- [TASKS FOR THIS EXERCISE]
1/ In the travel post about Stockholm, at which store did the writer buy warm clothes?
2/ Summarize the travel post about Stockholm in two sentences.

- [READING TEXT]
+ + + + +
01 October 2010

Stockholm: A Frigid New Beginning

Our comfortless Ryan Air flight landed in a muddy field which we mistook from the air as a lumber yard or a saw mill or something else necessitating cutting down trees for industry.  We arrived in an absolutely silent, minuscule warehouse that someone had named "a terminal" as a backwoods, Scandinavian inside joke.  If you told me right now that someone had to be ceremoniously woken up and called in to turn on the lights in that building before we got off of our plane, I would believe every word.

There was a sign that said in very apologetic Swedish that due to some remodeling of the terminal there would be modest (read: significant) delays in the arrival of our checked luggage via the adorably small carousel conveyor belt.  Blonde, tall people sat patiently.  Tan Italians scoffed.

I sat and waited while D paced the floor impatiently, counting the seconds until his next cigarette.  An alarm on a door sounded for five minutes.  I sat with the blondes and D paced.  We heard the grinding and vrooming of machinery as one carousel began to turn.  Ten bags arrived.  They weren't ours.  I moved in order to sit on the other side of the room; D paced.  Waiting.  We waited a long time.


The transition from Rome to Stockholm was severe.  Stockholm was cold.  Rainy.  Our hilariously naïve, short sleeved assumptions made while packing our virgin backpacks were immediately apparent.  Still, despite being the only two people in the discernible country of Sweden walking the streets in t-shirts, no one stared at us.  But, we knew - as anyone would have to know - that the locals saw us and were perplexed and concerned and at least slightly bemused at our obvious lack of preparation.  Stockholm was cold and we were so underdressed that we might as well have been skipping between the damp island bridges fully nude.  My nose sniffled in disapproval.

Stockholm served as an effective halfway point of our trip.  Temporally, it was a little bit late, but the shocking change of scenery from Southern Europe to Scandinavia was intentionally instituted by us (in one of our rare moments of actual planning) as a way to articulate and punctuate the median of our travels.  It worked, as far as I was concerned.

Walking through Stockholm I couldn't help but look like an advertisement for H&M.  It was the cheapest place to buy warm clothes.  It was a local establishment there.  It made us fit in warmly without destroying our finances.  What I mean to say is that H&M saved our very frigid asses, more or less.  I wrapped myself in a black hooded sweatshirt, a white jumper with horizontal blue pinstripes and a black and blue scarf tied firmly around my goose bumped neck.

Like we discovered when we arrived in Switzerland, the jump from Southern European hedonism to Northern European efficiency took hold of our decision making almost immediately.  Upon arrival we realized that two things were absolutely necessary:

First, if we waited any longer to do laundry our socks were going to become self-aware, sentient beings and possibly stage a coup d'état one night while we slept.

Second, if we waited any longer to get haircuts then we'd be waking up every morning in a room full of strangers with the same sort of maniacal hair one may expect to see on the floor of a psychiatric ward or on the head of a deranged serial killer - either image being resoundingly negative for the perception of said strangers we were waking beside.  I could imagine their horrified faces.
+ + + + +
- [SOURCE MATERIAL]

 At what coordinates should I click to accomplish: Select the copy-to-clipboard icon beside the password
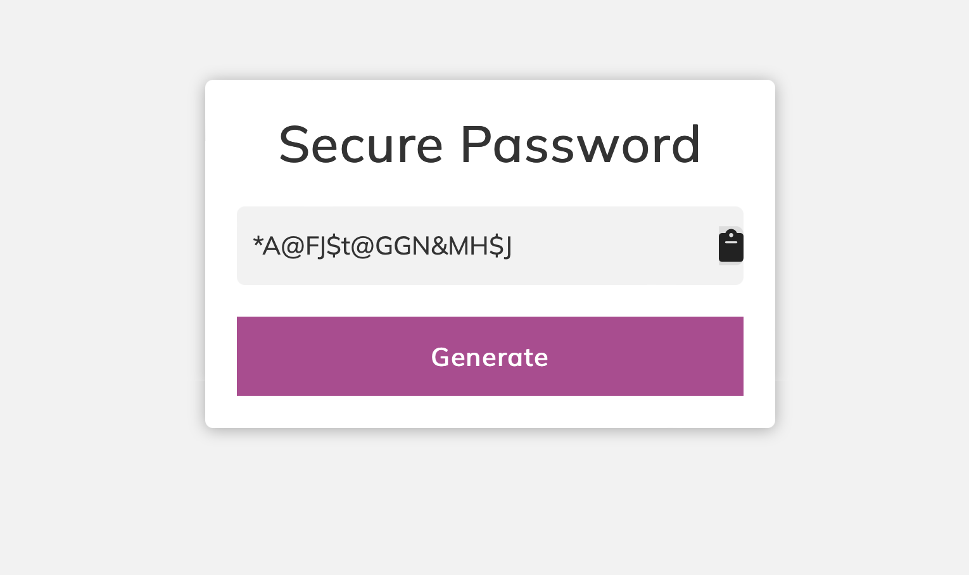tap(731, 245)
+ + + + +
- [SOLUTIONS FOR EACH TASK]
1/ H&M, the cheapest place to buy warm clothes.

2/ After a Ryan Air flight landed at a tiny, silent terminal, the writer and D waited a long time for their luggage and found Stockholm cold and rainy while they wore only t-shirts. They bought warm clothes at H&M, treated Stockholm as the halfway point of their trip, and decided that laundry and haircuts were immediately necessary.